Start of Record extracts

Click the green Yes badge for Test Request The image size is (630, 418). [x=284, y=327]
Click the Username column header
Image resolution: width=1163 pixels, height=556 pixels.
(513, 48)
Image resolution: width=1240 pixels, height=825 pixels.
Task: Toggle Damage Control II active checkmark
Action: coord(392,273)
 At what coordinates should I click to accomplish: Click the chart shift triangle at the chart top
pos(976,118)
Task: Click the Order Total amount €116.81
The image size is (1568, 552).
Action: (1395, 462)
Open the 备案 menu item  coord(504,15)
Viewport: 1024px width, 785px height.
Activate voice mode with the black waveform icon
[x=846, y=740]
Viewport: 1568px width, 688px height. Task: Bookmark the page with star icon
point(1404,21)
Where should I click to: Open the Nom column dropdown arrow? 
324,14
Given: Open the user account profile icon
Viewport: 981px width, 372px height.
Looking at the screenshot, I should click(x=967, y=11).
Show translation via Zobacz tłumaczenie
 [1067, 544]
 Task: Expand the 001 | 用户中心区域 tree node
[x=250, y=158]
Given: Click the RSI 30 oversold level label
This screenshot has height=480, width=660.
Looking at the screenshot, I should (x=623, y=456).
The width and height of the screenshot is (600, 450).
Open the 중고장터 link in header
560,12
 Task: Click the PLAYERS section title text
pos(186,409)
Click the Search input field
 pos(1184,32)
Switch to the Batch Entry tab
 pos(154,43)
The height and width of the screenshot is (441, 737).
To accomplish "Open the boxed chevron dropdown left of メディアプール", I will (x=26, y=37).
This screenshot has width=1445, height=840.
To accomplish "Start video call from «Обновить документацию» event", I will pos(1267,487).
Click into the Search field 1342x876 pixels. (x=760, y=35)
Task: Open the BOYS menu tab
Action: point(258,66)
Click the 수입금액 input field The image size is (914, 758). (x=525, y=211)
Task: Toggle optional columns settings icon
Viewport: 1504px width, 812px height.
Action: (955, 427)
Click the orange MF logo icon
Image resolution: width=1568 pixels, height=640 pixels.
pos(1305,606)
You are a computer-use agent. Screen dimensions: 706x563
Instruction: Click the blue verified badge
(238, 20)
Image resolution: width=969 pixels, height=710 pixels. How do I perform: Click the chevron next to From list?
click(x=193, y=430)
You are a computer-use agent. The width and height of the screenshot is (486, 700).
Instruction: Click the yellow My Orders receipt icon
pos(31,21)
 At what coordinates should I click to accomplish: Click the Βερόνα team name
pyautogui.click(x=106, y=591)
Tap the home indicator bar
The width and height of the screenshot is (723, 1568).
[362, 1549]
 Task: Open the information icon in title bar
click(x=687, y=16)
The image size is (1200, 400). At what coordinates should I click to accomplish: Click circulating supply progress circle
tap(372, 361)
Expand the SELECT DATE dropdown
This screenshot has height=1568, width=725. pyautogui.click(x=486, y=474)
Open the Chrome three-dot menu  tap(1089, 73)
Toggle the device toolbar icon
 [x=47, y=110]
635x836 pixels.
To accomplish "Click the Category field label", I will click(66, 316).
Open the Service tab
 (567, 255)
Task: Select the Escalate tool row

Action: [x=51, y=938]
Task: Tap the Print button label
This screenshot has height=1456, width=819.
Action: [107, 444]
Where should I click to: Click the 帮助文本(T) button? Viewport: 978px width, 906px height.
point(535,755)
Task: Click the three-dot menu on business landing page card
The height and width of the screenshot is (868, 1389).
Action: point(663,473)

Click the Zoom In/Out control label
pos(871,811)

End of Record extracts

▸ What the task asks
Please quote exactly the lines from the one containing "Task: Select the Escalate tool row" through the last line of the records above, both included, and nothing else.

▸ Worked solution
Task: Select the Escalate tool row

Action: [x=51, y=938]
Task: Tap the Print button label
This screenshot has height=1456, width=819.
Action: [107, 444]
Where should I click to: Click the 帮助文本(T) button? Viewport: 978px width, 906px height.
point(535,755)
Task: Click the three-dot menu on business landing page card
The height and width of the screenshot is (868, 1389).
Action: point(663,473)

Click the Zoom In/Out control label
pos(871,811)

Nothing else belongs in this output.